There were also the graves showing the beautiful tragedies of love, and that love transcending death. There was an old, old tomb, covered in ivy or something like it, with this inscription on it:
Absente je te parle toi
Seule ma voix appelle
Sans toi nulle nuit arrive
Sans toi nul jour se leve
which translated, means: absent, I speak to you, alone my voice calls, without you no night arrives, without you, no day rises.
I just thought that was kind of tragic and beautiful, so I figured I would share.
Another tomb I will share with you later, when i can include pictures, because that one needs them.
So Saturday I had to wake up early again because it was time for another trip with my center, this time to Vaux-le-Vicomte and Fountainbleau, 2 castles just outside of Paris.
First, we went to Fontainebleau, it was wedged into the middle of town. It was pretty and castle like, and we were given the touristy tour, but the next castle was my favorite.
Vaux-le-Vicomte was where we went next, and I loved this castle. It was much more secluded and older and not as haphasardly/eclectically built like Fontainebleau, because all of this castle was built by the same architect. It's actually got an interesting history to it too, because this castle served as the model for Versailles, the famous ornate castle of Louis XIV. Vaux-le-Vicomte was built by his finance minister, Nicholas Fouquet, as Fouquet's residence. but the king, when he saw the castle, was jealous that his minister's castle was nicer than his. Thus, he threw Fouquet into prison for the rest of his life, and practically stripped the inside of his castle, building Versailles and furnishing it with all the things that once belonged to Fouquet. Got to love royalty. Anyways, the best part of this castle were it's gardens, and the fountains weren't even on and the flowers weren't even out or anything. But basically, these gardens are perfectly symmetrical, and a total optical illusion. When you first look out on them, you think they are all continuous and connected, but when you walk into them, it's like, all of a sudden they cut off, drop down and there's this big lake right there, where you never expected it.
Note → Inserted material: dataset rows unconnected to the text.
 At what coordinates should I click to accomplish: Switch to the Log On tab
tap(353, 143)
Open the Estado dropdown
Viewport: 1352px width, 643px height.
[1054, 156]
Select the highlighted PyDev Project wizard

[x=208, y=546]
So that was really cool, me and a friend walked a long ways to get to the big grassy hill on the other side, and it was so nice to stand on and walk through grass for once. That hasn't happened since I've gotten here. Apparently the grass here has to hybernate for the winter, that's what all the signs everywhere say at least.
So then Sunday I went to a movie with a friend called "Il y a longtemps que je t'aime". It was pretty good, but very sad. It was about some lady who killed her son because he was mortally ill and she didn't want to watch him suffer and then she spent years in prison and it was all about her trying to overcome her guilt.
But yea, that's the scoop for now. I actually don't think I ever talked about my mom and sister's visit, so I'll do a little blurb on that in the next bit.